Ticker: (Euro-)Überschuldungskrise
Von Dr. Christian Heinze
Die sogenannte
"Euro-Krise" (vgl. dazu dir Glosse
zur
Euro-Sanierung)
erträgt
diesen Namen zu Unrecht. Die Krise besteht nicht in dem Bestand
einer gemeinsamen europäischen Währung und hat auch
nicht in der Euro-Währung ihren Ursprung. Die der Begründung der
gegenteiligen Ansicht dienende Behauptung, die Wirtschafts- oder
Haushaltspolitiken der Euro-Länder seien nicht genügend abgestimmt oder
es fehle an einer gemeinsamen Wirtschafts- oder Haushaltspolitik,
überzeugt nicht. Auch eine große Unterschiedlichkeit der Haushalts-
und Wirtschaftslage der Wirtschaftssubjekte eines nationalen
Währungsraums beeinträchtigt nicht die Funktionen seiner Währung als
Vergleichsmaß für seine Produkte und Leistungen, für die
auszugleichenden Angebote und Nachfragen, als Transaktionsmittel, als
Wert-Träger oder als Maß für wirtschaftliche Vorgänge und Zustände und
für Wohlstand. Die einheitliche Währung entfaltet ihre
Infrastrukturfunktion gleichmäßig zum Nutzen von Reich und Arm. Das
bestätigt die für die Einzelstaaten der USA geltende Dollar-Währung
und gilt auch für eine gemeinsame Währung mehrerer europäischer Länder.

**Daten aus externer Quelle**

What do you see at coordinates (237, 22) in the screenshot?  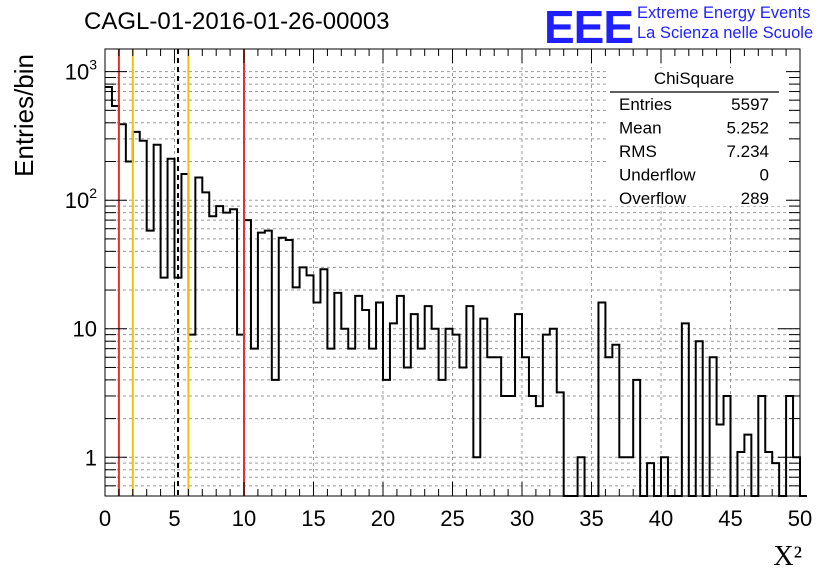 I see `chart-title: CAGL-01-2016-01-26-00003` at bounding box center [237, 22].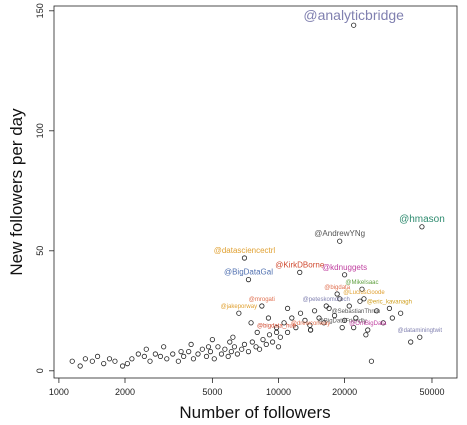 The image size is (467, 425). Describe the element at coordinates (40, 10) in the screenshot. I see `y-tick-label: 150` at that location.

Eine gefährliche Krise entstand allerdings durch den
Missbrauch
der Währung als Instrument der
Umverteilung
von Wohlstand mit Hilfe von Geldschöpfung. Wirtschaftlich betrachtet
besteht die Umverteilung in der Gewährung von Pro-Forma-Krediten durch
das Zentralbanksystem an "bedürftige", aber in ihrer Leistungsfähigkeit
beschränkte (staatliche und private) Empfänger, deren Rückzahlung
unwahrhscheinlich und teilweise praktisch ausgeschlossen ist. Da die
Mitgliedsländer der Währungsunion für die Deckung der geschaffenen
Valuta haften, führt das zu deren
Überschuldung in
einer Größenordnung, die in Jahres-Sozialprodukten dieser Länder zu
messen ist. In dem Umfang, in dem Rückfluss der ausgereichten Valuta
nicht zu erwarten ist, stellt der Vorgang eine Transferleistung
überragenden Ausmasses dar.
Zur Krise trägt ein allgemeiner
Missbrauch des Kredits
durch private und staatliche Kreditgeber und Kreditnehmer bei. Die
zu den Grundpfeilern des marktwirtschaftlichebn Systems gehörende Freiheit,
Kredit zu geben und zu nehmen, gehört zu den Fundamenten der
Marktwirtschaft. Das System geht das damit verbundene Verlustrisiko auf Grund
seines anderen Fundaments der Haftung für Verbindlichkeiten mit dem ganzen
Vermögen des Schuldners ein, weil der Kreditgeber zu vorsichtiger Abschätzung
seines Risikos gezwungen ist.
Risiko und Haftung sind der Preis der
Freiheit, Kredit zu geben und zu nehmen. Solange Haftung tatsächlich
durchgesetzt wird, kommt es nur ausnahmsweise zu Überschuldung, und ihre Folgen
werden vom Kreditgeber und Kreditnehmer ohne Schaden für das System getragen.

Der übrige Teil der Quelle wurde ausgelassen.